Coober and Kostas

Sunday, August 02, 2015
Coober Pedy, South Australia, Australia
Day 14 – Coober and Kostas

Today we left Marla for points South . If I thought some of the country we’d been through was boring, well, this part of the drive surpassed it! The desert is more of a
gibber plain here with rock armour on the surface rather than the red sands of
the heart. In some areas there are hardly any bushes to break up the landscape and I swear I could make out the curvature of the Earth!

We stopped at Cadney homestead for coffee “only instant sir” well a pot of tea then “self serve with tea bags”, oh, ok then…said we to the nice Estonian girl who was very polite but very direct and succinct. The homestead is about as “in the middle of nowhere” as anywhere we’d visited. One of the signs leading up to it said “stop for a cuppa so we both don’t starve!”
– I believe them!

We parked in the restaurant section of the homestead, which Graeme thought may have been a former “Wayside Inn”. The walls were decorated with a variety of paraphernalia, from old saddles to saws, a ubiquitous photo of R .M. Williams and the like…interspersed with gaming machines and a pool table. In the centre of the room sat a large circular fireplace with a box of firewood. 
 
G spotted an old paper in the box, presumably used to get the fire going, so of course he pulled it out and read it, out of date and missing pages, while we had our tea!

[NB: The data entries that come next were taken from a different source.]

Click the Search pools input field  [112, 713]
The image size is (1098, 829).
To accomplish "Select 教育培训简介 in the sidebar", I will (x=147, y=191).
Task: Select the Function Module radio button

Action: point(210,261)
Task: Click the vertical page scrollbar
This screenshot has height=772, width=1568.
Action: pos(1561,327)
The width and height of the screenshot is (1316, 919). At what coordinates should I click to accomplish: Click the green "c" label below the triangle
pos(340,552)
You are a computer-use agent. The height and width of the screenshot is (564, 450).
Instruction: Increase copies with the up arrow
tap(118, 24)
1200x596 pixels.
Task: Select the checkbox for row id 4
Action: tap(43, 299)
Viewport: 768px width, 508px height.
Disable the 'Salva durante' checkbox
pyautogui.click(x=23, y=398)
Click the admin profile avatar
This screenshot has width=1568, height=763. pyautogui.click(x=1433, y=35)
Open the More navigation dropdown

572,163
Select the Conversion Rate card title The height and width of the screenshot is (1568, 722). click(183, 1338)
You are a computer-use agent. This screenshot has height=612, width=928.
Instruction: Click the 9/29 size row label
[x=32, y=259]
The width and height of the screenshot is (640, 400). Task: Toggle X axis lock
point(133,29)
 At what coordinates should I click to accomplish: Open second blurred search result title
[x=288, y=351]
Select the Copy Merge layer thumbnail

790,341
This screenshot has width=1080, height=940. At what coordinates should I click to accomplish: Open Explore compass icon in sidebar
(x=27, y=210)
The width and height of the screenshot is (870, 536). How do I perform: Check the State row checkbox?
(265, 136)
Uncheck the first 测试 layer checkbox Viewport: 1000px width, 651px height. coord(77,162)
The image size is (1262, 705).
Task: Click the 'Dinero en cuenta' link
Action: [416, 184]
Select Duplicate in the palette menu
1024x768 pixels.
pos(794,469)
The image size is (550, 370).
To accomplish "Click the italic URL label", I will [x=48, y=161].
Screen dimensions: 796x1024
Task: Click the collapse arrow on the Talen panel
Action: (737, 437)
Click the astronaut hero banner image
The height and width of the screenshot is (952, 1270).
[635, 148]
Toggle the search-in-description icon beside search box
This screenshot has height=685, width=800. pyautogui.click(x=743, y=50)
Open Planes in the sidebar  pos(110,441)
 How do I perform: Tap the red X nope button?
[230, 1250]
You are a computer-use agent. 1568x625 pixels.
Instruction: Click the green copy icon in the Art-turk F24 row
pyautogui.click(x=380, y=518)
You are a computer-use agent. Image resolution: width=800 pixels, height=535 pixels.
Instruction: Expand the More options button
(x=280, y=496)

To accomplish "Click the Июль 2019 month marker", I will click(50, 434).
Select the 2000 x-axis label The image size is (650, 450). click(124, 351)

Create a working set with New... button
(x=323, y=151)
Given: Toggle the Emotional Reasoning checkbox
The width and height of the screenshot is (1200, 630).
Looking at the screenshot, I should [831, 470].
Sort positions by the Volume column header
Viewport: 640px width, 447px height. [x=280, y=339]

We arrive at Coober Pedy around noon, refuelled the car and ourselves and went looking for the visitors centre and attractions. I was determined to get underground somewhere
and perhaps buy someone some opal. We wandered into a shop which was pretty much in the dark. The owner had all the lights turned off, presumably to save power. Anyway Kostas
the Greek opal dealer turned out to be an engaging character “…here for forty tree yeeers”, he exuded cheerfully and after he had lightened my wallet by a not insubstantial sum, we wandered off and found the Umoona Museum. Umoona, by fitting both the categories of a)
interesting and b) underground, ensured that we wandered through!  It was lovely and cool inside, we were told it was 31 outside and it felt like 20 inside .

Umoona is very well implemented and has won several awards. There are displays about the aboriginal culture of the area, information about fossils and of course the opal mining history. 
A cinema there was not operating and we didn’t have a lot of time so we didn’t ask to see the show but I’m sure it wouldn’t have been a problem.

We climbed up on the mound of earth or spoil that covers the museum which offered something of a lookout over town. In the adjoining yard there was something that looked like a spaceship! Graeme thought it may have been a hovercraft in a previous life but later we figured it was from a film set or something as it was too much like something out of a
movie! Possibly a failed tourist attraction?

We trundled on, headed for Glendambo for the night, in order to reach Broken Hill around lunchtime the next day. Our gentle nor’wester turned into a gentle and then not so gentle sou’wester as a front came through . The girl at the Coober Pedy visitor information centre told us it was 31 degrees but that “tomorrow will be 17!”  I’m trusting that the gusts will
ease off over night!

The water here is very hard, we were warned not to drink it or even boil it to drink! It tasted
salty in the shower. Fortunately, we still have plenty in the underbody tank, a 15 litre bottle onboard and a 20 litre jerrycan as well.

Graeme, as he is won’t to do, finished some leftovers for tea while I did some file rearranging on my tablet, content with some nice crackers and cheese when we arrived and set up - this touring is such hard work!

We settled down with GG a tad concerned that he might have nightmares about being on a ship at sea in a hurricane given the way the van was rocking around!